The present study identified low body weight at surgery and unplanned emergent surgery as factors associated with a poor prognosis in infants with CCHD. Mehmood et al. [29] reported that infants < 2.2 kg undergoing cardiac surgery were at high risk of ICU morbidity and mortality. Oster et al. [30] reported that low birth weight was associated with higher 1-year mortality in infants with CHD and CCHD. Emergent surgery has to be performed in infants with a suddenly deteriorating condition, indicating a more severe condition and a poorer prognosis. Still, the present study showed that SPCT could reduce the incidence of unplanned emergency surgery, which can support the use of SPCT. This study shows that the transport of CCHD critically ill neonates does not affect the survival rate of neonates after surgery. However, the study showed that the safe and effective implementation of transportation could reduce preoperative mortality and emergency surgery, thus providing a reference basis for the transportation of neonates with CCHD and further improving the appropriate surgical opportunity for them.
Regarding the 16 dead neonates, the parents transferred them to our hospital alone, including 3 common Ordinary ambulance transshipment. Some patients with CCHD were in poor condition, had been in cardiogenic shock when they arrived the hospital. Some parents chose to give up DNR (do not resuscitate). Most of the neonates died after rescue and lost the surgical opportunity. The neonates with CCHD were transported by our professional pediatric cardiology specialist, and safe and effective transportation was carried out for these neonates, providing appropriate operation status and timely mechanism.

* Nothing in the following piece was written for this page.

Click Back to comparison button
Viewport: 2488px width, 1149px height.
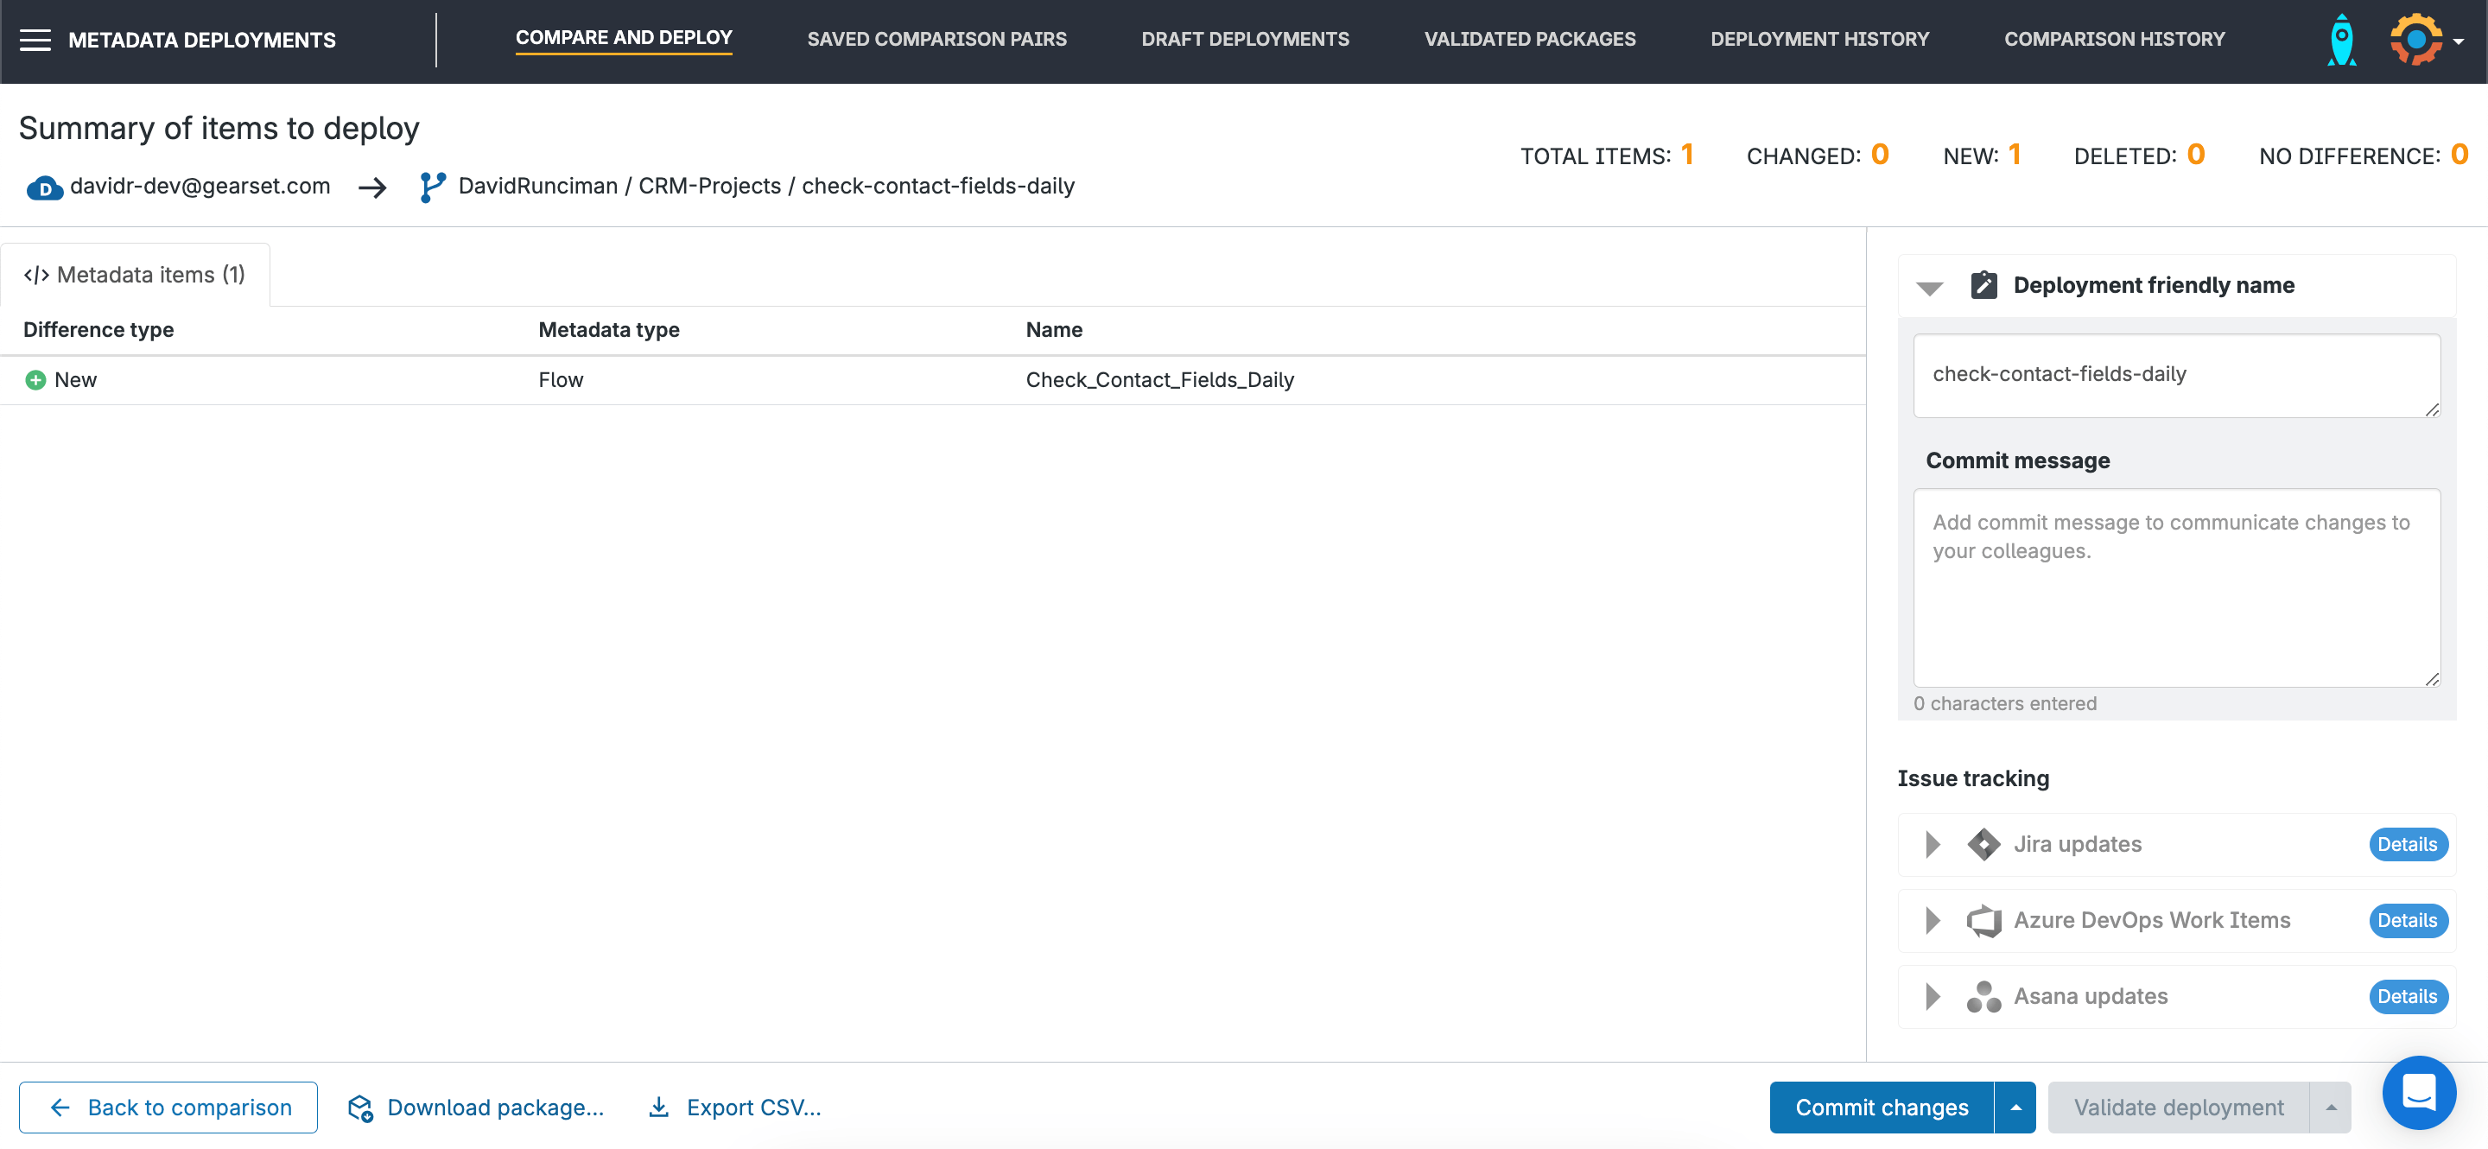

This study had some limitations. It was a retrospective study limited to the data available in the charts, introducing bias. The patients were from only one center, resulting in a relatively small sample size and possibly leading to bias due to local practices. The exact physician’s line of thought that led to an individual neonate being transferred or not to the SPCT was not always clearly indicated in the charts and could not be analyzed. Prospective multicenter studies with large sample sizes are needed to provide higher-grade evidence.